Он почти торжествовал победу, почти покорил Манорайскую котловину. Ежедневно требовал информацию с Горного Алтая или сам связывался по радио и сам выслушивал доклад начальника партии…
Оставалось добурить четырнадцать метров — неделя работы! Тут бревно бы под руки попало — изломал…
Потом взял себя в руки, видимо, вспомнив, что перед ним тот человек, который советовал не соваться на Алтай. И попросил чуть обиженно:
— Сделай доброе дело, узнай, в чём дело там… Ты же в курсе… Только успей до приезда Ангела. Иначе после него уже ничего не сделать…
После беседы с бурильщиком Гнутым Зимогора охватило чувство, будто кто-то незримый всё время смотрит ему в спину, и это вызывало желание оглянуться. Он не страдал радиофобией, прекрасно разбираясь, при каких условиях и когда радиация опасна для жизни, даже если её фон не очень высок, однако помимо воли ему начинало чудиться, что этот незримый взгляд и есть проявление некой активности среды, будь она радиационной или энергетической, как говорил Аквилонов.
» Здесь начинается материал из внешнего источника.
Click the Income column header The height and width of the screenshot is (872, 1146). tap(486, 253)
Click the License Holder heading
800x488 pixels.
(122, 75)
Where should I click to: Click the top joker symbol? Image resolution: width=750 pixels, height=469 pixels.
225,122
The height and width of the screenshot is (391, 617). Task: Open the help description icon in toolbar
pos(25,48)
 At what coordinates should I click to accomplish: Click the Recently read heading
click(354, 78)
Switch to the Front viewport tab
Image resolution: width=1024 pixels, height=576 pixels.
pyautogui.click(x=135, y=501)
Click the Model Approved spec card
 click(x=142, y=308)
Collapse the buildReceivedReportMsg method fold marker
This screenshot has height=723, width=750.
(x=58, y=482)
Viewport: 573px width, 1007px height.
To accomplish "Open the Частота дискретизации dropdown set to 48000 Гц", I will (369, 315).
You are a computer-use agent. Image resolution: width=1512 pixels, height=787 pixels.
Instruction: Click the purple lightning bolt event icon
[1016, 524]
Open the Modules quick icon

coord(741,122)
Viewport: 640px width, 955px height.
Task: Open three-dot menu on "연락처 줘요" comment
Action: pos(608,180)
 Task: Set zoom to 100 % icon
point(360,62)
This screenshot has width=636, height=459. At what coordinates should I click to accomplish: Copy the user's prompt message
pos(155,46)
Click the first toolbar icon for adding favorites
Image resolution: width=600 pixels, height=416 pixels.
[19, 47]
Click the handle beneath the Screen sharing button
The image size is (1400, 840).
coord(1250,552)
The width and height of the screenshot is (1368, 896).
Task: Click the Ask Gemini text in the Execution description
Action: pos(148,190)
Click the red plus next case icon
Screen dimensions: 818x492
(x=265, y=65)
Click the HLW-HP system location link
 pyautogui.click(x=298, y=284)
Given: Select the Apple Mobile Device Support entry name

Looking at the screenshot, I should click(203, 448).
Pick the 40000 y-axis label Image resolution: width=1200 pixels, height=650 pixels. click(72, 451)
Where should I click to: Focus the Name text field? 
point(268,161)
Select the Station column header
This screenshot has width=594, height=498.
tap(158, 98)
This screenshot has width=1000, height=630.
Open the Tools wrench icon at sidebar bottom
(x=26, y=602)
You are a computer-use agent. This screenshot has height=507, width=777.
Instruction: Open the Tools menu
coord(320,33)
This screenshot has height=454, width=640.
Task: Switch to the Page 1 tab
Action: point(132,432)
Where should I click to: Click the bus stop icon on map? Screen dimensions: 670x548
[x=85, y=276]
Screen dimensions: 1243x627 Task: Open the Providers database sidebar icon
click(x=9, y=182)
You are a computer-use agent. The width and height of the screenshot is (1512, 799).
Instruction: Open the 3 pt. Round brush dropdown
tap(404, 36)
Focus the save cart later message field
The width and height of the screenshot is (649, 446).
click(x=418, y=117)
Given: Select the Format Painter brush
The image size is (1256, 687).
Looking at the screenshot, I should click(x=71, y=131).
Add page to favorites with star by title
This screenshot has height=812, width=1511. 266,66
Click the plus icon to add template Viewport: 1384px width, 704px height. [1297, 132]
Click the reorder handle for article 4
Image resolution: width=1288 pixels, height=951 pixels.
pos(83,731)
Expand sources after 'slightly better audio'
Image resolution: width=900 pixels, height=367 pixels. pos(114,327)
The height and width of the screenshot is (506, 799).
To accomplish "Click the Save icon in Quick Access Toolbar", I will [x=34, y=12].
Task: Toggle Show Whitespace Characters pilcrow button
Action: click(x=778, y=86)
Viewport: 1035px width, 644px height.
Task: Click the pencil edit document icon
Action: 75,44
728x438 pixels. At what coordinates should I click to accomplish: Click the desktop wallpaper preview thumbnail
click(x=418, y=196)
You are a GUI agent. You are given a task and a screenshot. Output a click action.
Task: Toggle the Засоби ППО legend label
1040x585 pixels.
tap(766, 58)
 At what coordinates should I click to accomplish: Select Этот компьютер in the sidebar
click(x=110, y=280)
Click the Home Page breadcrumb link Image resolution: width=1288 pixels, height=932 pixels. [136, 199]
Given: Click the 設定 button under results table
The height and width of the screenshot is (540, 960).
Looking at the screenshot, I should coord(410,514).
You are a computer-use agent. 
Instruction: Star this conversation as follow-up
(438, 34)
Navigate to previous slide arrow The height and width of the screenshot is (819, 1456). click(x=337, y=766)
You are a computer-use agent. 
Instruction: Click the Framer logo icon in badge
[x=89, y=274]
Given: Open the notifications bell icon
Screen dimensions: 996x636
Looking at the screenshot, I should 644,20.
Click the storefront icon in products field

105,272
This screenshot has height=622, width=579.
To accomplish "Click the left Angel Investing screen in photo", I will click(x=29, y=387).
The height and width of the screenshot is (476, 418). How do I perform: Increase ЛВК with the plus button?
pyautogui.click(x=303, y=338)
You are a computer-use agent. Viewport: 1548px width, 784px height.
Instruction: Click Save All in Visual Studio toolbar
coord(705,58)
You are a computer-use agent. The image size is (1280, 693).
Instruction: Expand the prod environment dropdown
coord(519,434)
И теперь он машинально искал подтверждений своему чувству: вдруг заметил, что трава на альпийском лугу необычно ярко-зелёная, а та, что уже прихвачена желтизной, — ядовито-жёлтая, как гриб-поганка. Да и лишайники на камнях странного цвета — от изумрудного до густо-бордового, словно стёклышки из калейдоскопа.
И очистившееся от туч небо сквозь сеть казалось со странным фиолетовым оттенком…
Он побродил под навесом, спрашивая начальника партии, затем сходил в его избушку к останцу, покрутился по участку ещё четверть часа, прежде чем солдатик из охраны не подсказал, что Ячменный ушёл под гору к речке и назад не поднимался.
По краям участка маскировка была уложена на землю и прибита колышками, где-то сеть поднималась и существовали проходы, однако искать их не хотелось, и Зимогор пошёл напрямую, прорезал собственный лаз и оказался наконец под чистым небом. Кедровник в котловине напоминал тёмно-зелёное пенное озеро, взволнованное штормом и застывшее. Его манило в глубину, в пучину, однако он шёл и мысленно сопротивлялся всему, что не укладывалось в сознании, что выбивалось из логики и реальности. Он готов был сейчас приковать себя к дереву, как Ячменный приковывался, чтобы не уйти с хороводом, а ноги тащили дальше и дальше.